This is the demographic that advertisers expect sports radio stations to be strongest in and and it’s what on-air personalities and programmers get bonused on. It’s also what your company looks at to determine if the investment in a sports radio station is paying off. Every month when my ratings come out I’ll look at P6 to see what our overall cume for the station is and I’ll check out the Adults 25-54 demo to see if I can provide any stories for sales to help with some other possible buys but the main focus for myself and all involved in my group (and every station I’ve ever worked at) is always Men 25-54.
I enjoy getting the ratings report each month and I’ve found that when you create a great product and surround yourself with talented people, getting an audience to listen and reward you with proof of performance isn’t hard. While in St. Louis, my former brand 101 ESPN started 33rd and was consistently in the Top 5 in ratings within 12-18 months, including reaching #1.

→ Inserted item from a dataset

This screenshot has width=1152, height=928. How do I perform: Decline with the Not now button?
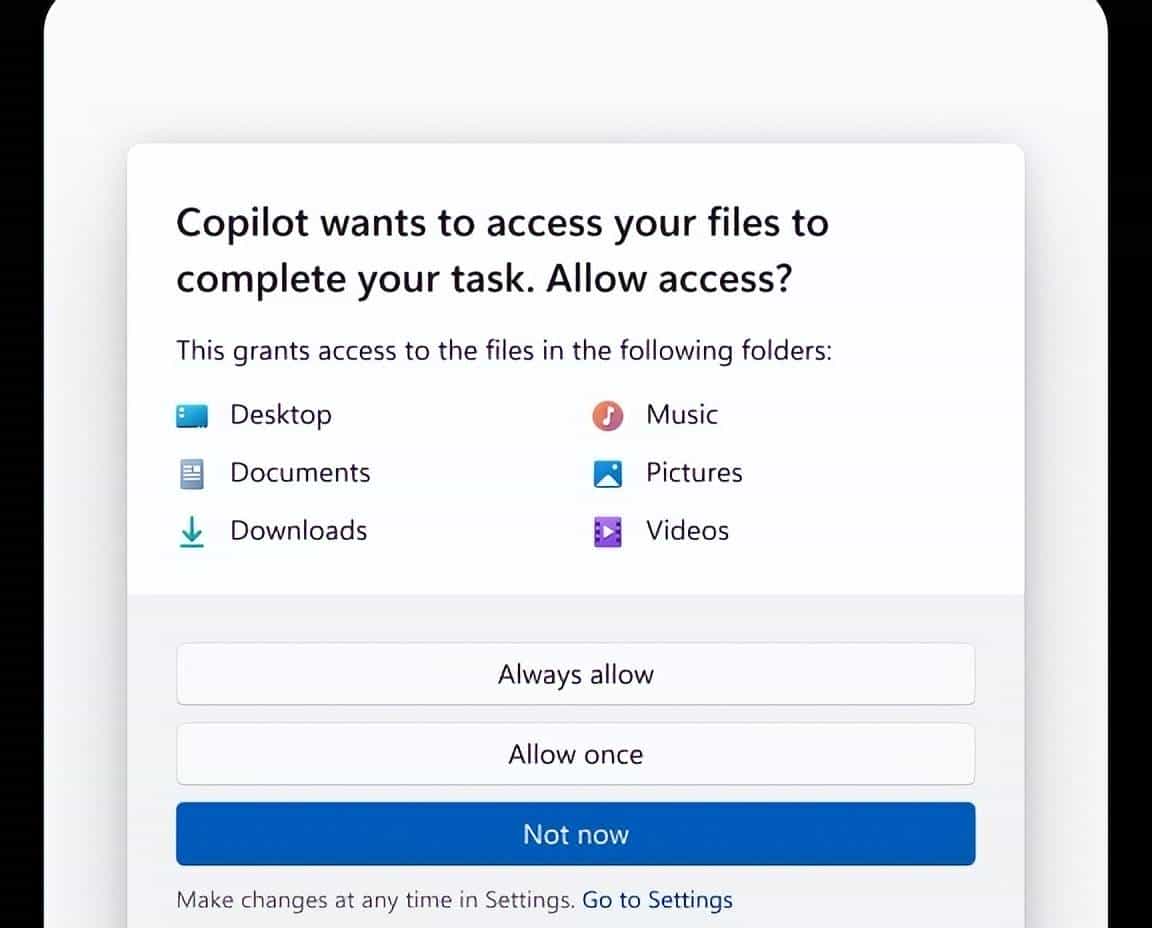click(x=575, y=834)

When I built 95.7 The Game in SF, we started in 27th place and in under 4 years climbed to as high as 3rd with Men 25-54. It took a lot of luck, hard work, personnel changes and loss of sleep and none of it would’ve happened without a great staff performing day in and day out to entertain listeners.

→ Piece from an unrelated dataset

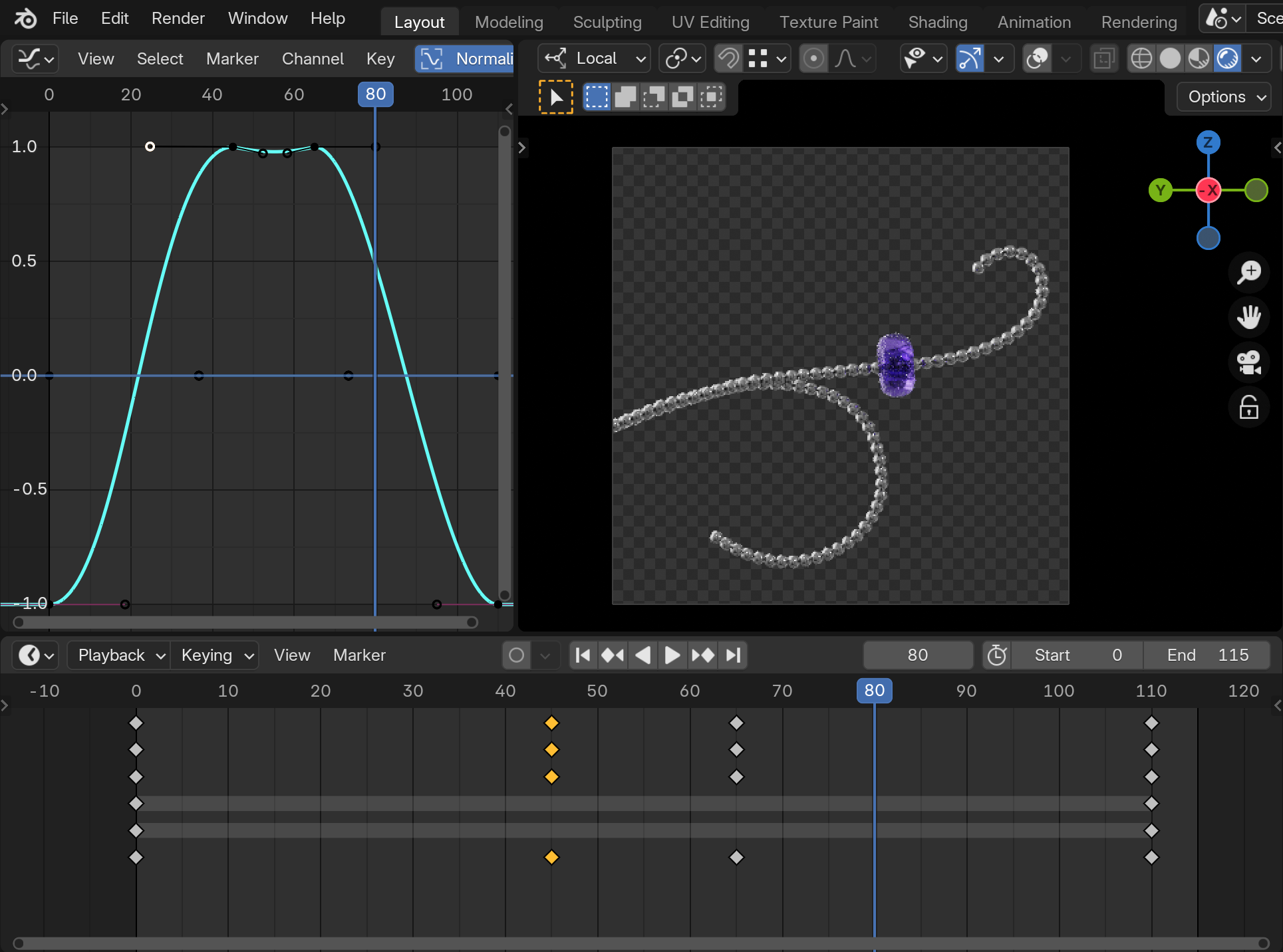Toggle camera view icon
This screenshot has width=1283, height=952.
point(1248,362)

While the focus for ratings success is Men 25-54, Francesa raised an interesting point about what the demographic should be. He says the format should be measured by Men 35-69. He argues that Men over 60 years old have more money whereas younger male adults can barely pay rent and if advertisers are seeking people with wealth to purchase their products, then they should put a heavier emphasis on the older demographic.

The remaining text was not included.